Monday, June 18, 2007

Web application security test software reviews

Jordan Wiens is writing a series of "rolling reviews" on web application security testing software. First up on his plate is SPI Dynamics' WebInspect. You can find the full article here. He points out a high false positive rate, and that it had real issues with Ajax - neither of which surprise me. Any analyst who has been doing system vulnerability scans knows that false positives were (and at times still are) a fact of life - seeing those come up with web applications isn't a real surprise. In many ways, web application security testing feels like vulnerability scanning did a few years ago.

I'll be interested to see what direction the rest of the reviews take - most of the big names in web penetration and security testing still do a lot of manual work to inspect applications. In a business environment, particularly in a budget, skill, and time constrained environment, that may not work well.

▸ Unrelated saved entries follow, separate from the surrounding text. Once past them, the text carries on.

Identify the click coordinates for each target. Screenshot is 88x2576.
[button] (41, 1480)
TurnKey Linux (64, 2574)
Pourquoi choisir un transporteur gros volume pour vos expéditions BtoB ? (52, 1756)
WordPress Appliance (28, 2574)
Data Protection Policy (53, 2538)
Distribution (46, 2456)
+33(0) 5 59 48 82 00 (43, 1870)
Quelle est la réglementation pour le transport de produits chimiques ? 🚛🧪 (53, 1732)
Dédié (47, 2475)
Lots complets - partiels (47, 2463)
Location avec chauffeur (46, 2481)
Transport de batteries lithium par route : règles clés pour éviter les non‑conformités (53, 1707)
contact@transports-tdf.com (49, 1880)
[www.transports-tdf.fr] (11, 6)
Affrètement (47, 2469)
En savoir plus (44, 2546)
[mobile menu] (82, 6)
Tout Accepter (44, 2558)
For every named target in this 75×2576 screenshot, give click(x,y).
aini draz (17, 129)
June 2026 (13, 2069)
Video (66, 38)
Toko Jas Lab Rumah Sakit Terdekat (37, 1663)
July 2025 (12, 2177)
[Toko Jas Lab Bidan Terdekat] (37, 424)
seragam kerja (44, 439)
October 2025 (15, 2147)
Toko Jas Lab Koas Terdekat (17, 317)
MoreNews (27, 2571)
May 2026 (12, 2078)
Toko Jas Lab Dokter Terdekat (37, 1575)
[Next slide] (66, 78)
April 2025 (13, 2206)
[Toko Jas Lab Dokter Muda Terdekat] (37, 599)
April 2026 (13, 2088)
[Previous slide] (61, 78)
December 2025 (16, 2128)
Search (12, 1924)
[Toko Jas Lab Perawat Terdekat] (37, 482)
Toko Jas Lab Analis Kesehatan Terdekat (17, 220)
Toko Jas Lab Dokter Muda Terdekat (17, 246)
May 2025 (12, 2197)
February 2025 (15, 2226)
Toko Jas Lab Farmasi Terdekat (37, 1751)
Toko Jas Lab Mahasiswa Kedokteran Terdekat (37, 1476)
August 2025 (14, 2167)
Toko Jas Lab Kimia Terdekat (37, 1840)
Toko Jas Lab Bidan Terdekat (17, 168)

Those limitations make the availability - and the accuracy and depth of tools like WebInspect - absolutely critical to custom application development processes. More and more organizations are adding security scans and testing into their development cycle.

One of my current goals is to find a way to easily put a good testing tool into the hands of developers that I work with. I'd like to see them able to take a good first pass at their own applications before running it past security for review - system administrators already have the ability to run vulnerability scans against their new servers and workstations, and that model has been helpful and is worth repeating.

Is that a complete solution to web application security? Definitely not. Will it put us in a better place than we were before we added testing to the development lifecycle? Definitely.